Segment Open

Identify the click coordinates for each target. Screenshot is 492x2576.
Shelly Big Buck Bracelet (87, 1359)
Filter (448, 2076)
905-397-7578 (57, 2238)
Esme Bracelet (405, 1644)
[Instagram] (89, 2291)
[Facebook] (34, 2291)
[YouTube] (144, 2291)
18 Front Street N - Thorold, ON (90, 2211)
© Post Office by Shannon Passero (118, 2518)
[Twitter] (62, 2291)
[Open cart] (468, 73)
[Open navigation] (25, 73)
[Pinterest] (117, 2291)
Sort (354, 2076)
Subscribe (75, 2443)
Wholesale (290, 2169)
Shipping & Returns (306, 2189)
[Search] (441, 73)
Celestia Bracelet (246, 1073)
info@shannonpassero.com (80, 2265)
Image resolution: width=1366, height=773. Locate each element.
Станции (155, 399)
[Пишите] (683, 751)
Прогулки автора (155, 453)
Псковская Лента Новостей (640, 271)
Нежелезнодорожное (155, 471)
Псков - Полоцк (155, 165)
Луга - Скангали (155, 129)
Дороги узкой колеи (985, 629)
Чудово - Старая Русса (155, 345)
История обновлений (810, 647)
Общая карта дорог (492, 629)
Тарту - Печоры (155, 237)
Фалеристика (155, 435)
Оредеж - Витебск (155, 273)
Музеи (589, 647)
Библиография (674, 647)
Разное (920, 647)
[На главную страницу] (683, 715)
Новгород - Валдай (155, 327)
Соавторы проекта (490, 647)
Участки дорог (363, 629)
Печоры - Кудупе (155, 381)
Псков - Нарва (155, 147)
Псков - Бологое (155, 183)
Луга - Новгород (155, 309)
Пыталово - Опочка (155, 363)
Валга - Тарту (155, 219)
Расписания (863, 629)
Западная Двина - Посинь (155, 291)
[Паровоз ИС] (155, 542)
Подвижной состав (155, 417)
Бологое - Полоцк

Segment Closed

What is needed is an exact copy of every record above.

_SOLUTION_
Identify the click coordinates for each target. Screenshot is 492x2576.
Shelly Big Buck Bracelet (87, 1359)
Filter (448, 2076)
905-397-7578 (57, 2238)
Esme Bracelet (405, 1644)
[Instagram] (89, 2291)
[Facebook] (34, 2291)
[YouTube] (144, 2291)
18 Front Street N - Thorold, ON (90, 2211)
© Post Office by Shannon Passero (118, 2518)
[Twitter] (62, 2291)
[Open cart] (468, 73)
[Open navigation] (25, 73)
[Pinterest] (117, 2291)
Sort (354, 2076)
Subscribe (75, 2443)
Wholesale (290, 2169)
Shipping & Returns (306, 2189)
[Search] (441, 73)
Celestia Bracelet (246, 1073)
info@shannonpassero.com (80, 2265)
Image resolution: width=1366, height=773. Locate each element.
Станции (155, 399)
[Пишите] (683, 751)
Прогулки автора (155, 453)
Псковская Лента Новостей (640, 271)
Нежелезнодорожное (155, 471)
Псков - Полоцк (155, 165)
Луга - Скангали (155, 129)
Дороги узкой колеи (985, 629)
Чудово - Старая Русса (155, 345)
История обновлений (810, 647)
Общая карта дорог (492, 629)
Тарту - Печоры (155, 237)
Фалеристика (155, 435)
Оредеж - Витебск (155, 273)
Музеи (589, 647)
Библиография (674, 647)
Разное (920, 647)
[На главную страницу] (683, 715)
Новгород - Валдай (155, 327)
Соавторы проекта (490, 647)
Участки дорог (363, 629)
Печоры - Кудупе (155, 381)
Псков - Нарва (155, 147)
Псков - Бологое (155, 183)
Луга - Новгород (155, 309)
Пыталово - Опочка (155, 363)
Валга - Тарту (155, 219)
Расписания (863, 629)
Западная Двина - Посинь (155, 291)
[Паровоз ИС] (155, 542)
Подвижной состав (155, 417)
Бологое - Полоцк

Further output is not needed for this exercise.